Manchmal breitet sich eine Karies unentdeckt immer tiefer im Zahn aus und erreicht irgendwann den Wurzelkanal. Die Kariesbakterien lösen dann eine Entzündung aus. Denn im Wurzelkanal befinden sich der Zahnnerv und die Blut- und Lymphgefäße, die den Zahn mit den notwendigen Nährstoffen versorgen. Und gerade, weil dies auch den Nerv (medizinisch Zahnmark) betrifft, verursacht diese Entzündung unter Umständen starke Schmerzen und kann zur „dicken Backe“ führen.
Damit die Entzündung abklingt, muss das erkrankte Gewebe entfernt werden. Weil das Zahnmark dabei ebenfalls vollständig beseitigt wird, spüren Sie an einem wurzelbehandelten Zahn deshalb keine Reize mehr wie heiß und kalt. Dennoch spricht nichts dagegen, dass wurzelbehandelte Zähne noch über viele Jahre problemlos im Kieferknochen verankert bleiben können.
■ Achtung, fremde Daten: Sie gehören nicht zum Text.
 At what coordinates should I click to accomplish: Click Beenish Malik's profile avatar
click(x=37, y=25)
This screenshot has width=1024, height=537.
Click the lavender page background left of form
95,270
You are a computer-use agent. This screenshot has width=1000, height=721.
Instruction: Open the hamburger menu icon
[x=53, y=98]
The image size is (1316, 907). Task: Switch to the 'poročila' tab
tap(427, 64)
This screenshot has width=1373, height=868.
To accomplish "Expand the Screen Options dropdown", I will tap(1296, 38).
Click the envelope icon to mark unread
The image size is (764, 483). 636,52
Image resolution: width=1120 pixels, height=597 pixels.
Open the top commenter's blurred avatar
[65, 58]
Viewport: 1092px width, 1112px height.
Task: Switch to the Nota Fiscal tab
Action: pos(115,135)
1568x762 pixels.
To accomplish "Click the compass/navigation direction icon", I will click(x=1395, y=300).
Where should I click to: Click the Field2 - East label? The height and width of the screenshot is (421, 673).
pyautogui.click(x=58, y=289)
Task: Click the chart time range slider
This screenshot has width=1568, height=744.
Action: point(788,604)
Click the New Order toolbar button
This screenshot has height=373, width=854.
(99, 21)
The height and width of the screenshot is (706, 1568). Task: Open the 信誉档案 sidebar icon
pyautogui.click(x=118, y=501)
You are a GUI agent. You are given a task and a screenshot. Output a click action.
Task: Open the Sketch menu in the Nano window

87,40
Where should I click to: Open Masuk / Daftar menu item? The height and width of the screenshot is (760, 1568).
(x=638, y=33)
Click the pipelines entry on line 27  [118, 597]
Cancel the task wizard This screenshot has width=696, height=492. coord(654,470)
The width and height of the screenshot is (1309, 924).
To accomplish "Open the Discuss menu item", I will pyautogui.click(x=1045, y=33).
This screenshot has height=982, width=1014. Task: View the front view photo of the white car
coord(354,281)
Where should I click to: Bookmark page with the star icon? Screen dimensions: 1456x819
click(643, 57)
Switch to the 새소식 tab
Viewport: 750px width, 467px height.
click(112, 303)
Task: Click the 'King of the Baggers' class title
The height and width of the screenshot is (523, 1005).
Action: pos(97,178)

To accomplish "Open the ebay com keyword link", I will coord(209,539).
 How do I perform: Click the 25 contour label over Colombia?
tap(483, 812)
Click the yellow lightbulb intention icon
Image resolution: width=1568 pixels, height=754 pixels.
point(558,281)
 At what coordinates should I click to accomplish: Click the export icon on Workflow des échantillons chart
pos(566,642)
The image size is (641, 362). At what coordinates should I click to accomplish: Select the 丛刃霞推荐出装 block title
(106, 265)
Sie möchten mehr darüber wissen? Oder wie Sie einer solchen Entzündung vorbeugen können? Wir stehen Ihnen gerne zur Verfügung!
Schon gewusst?
Der medizinische Fachausdruck für Wurzelbehandlungen lautet Endodontie – griechisch für „das, was sich im Zahninneren befindet“.